*** Opening Given data ***
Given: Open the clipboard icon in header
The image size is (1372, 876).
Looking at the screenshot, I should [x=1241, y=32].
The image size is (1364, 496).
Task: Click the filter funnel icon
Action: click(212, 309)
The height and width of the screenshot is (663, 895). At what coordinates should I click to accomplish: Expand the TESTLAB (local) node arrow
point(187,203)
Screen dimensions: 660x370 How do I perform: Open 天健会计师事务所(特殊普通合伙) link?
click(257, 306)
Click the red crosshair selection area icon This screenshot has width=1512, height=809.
*** Closing Given data ***
*** Opening Given data ***
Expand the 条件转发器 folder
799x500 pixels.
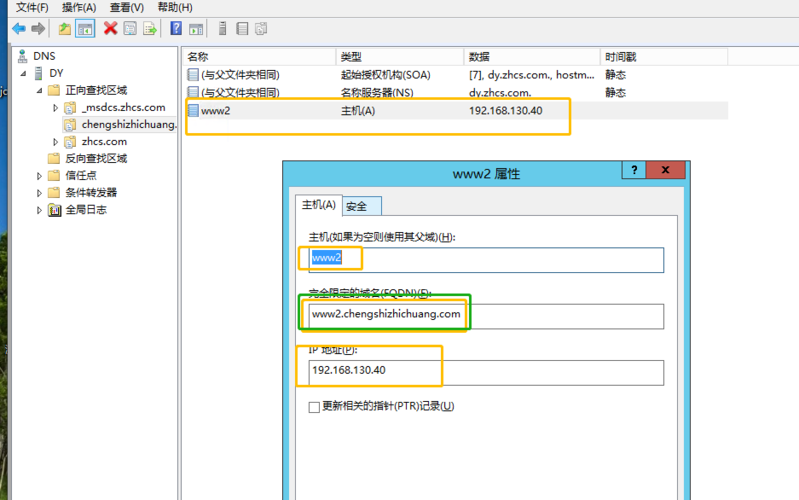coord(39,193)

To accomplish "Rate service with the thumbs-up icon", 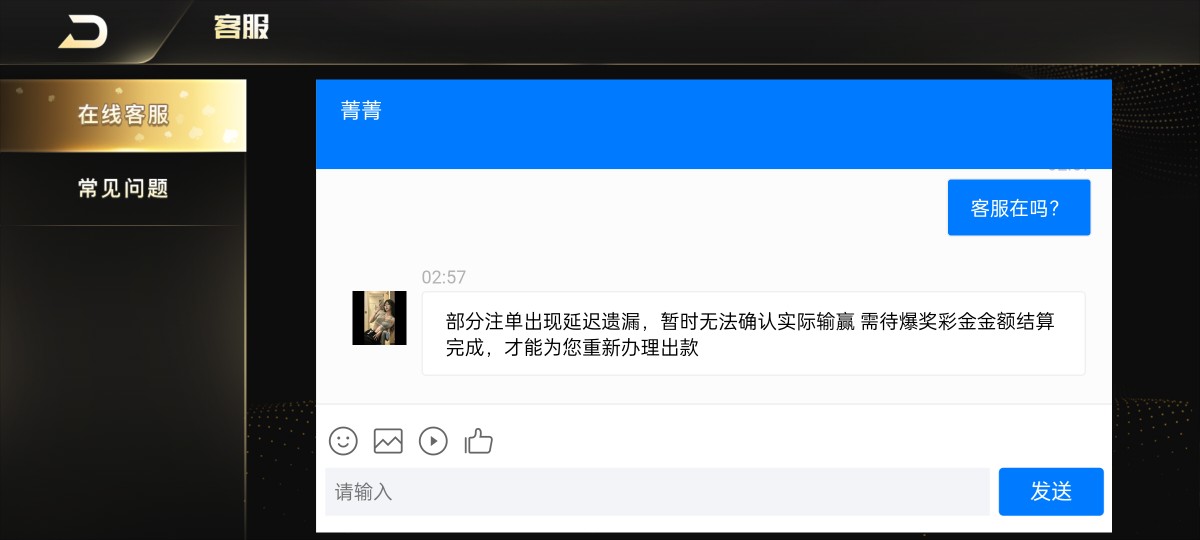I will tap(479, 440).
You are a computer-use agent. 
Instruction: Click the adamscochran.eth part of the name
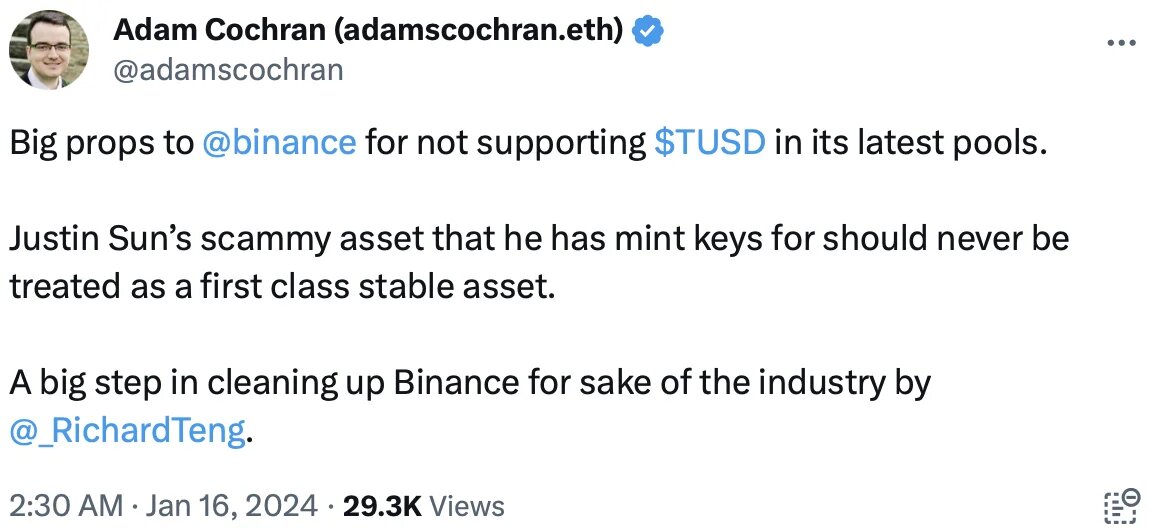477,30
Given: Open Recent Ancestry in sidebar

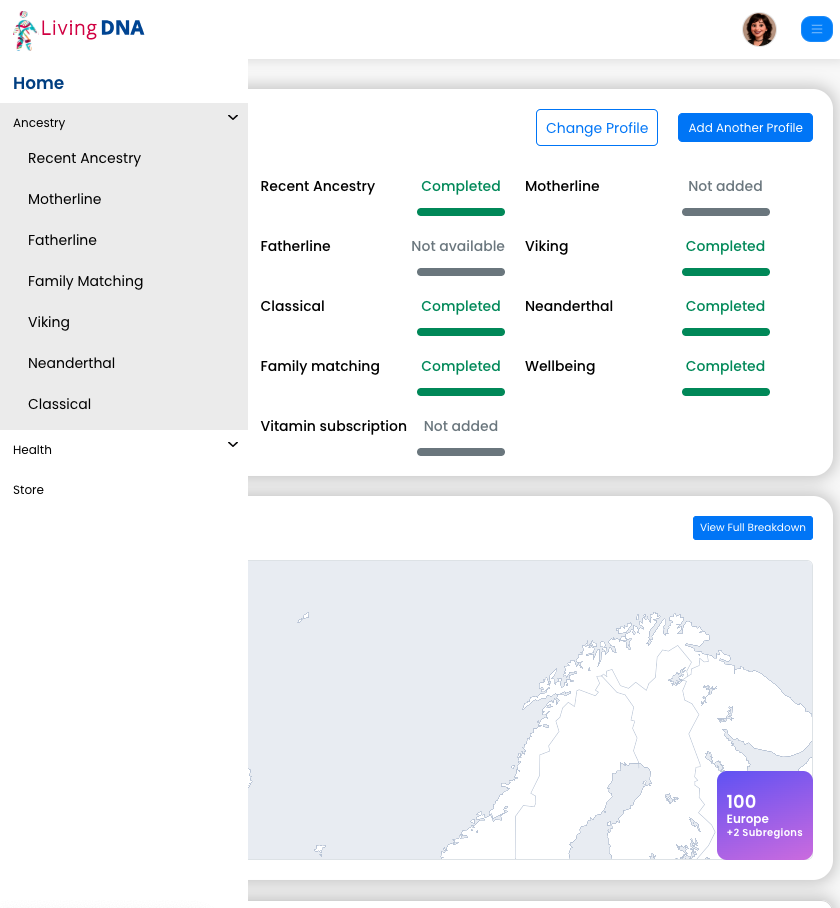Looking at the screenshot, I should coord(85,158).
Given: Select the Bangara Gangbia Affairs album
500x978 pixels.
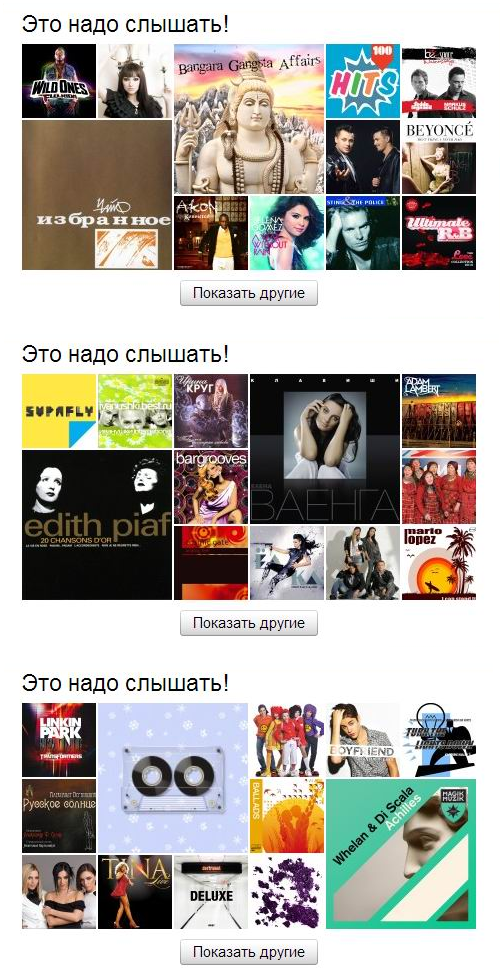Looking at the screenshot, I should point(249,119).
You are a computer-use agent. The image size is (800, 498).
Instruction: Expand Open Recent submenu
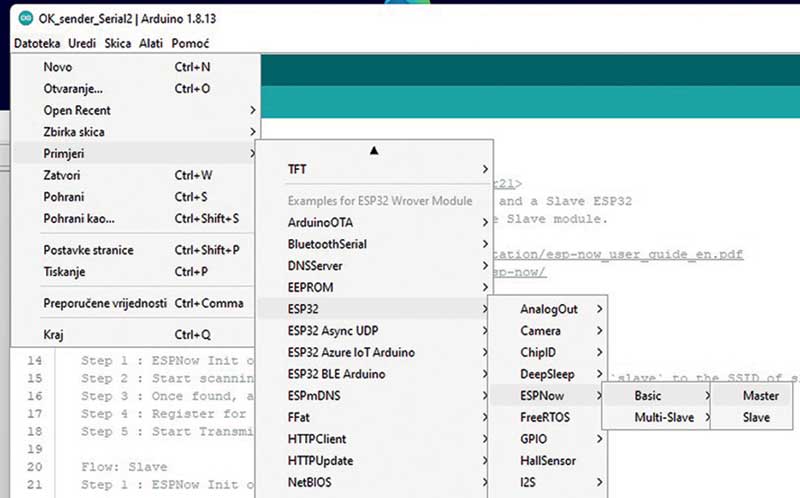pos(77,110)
*** Closing Given data ***
Your task: When a line in the data holds the word "agent", show that line.

Result of the exercise:
You are a computer-use agent. 
You are a computer-use agent. The image size is (800, 498).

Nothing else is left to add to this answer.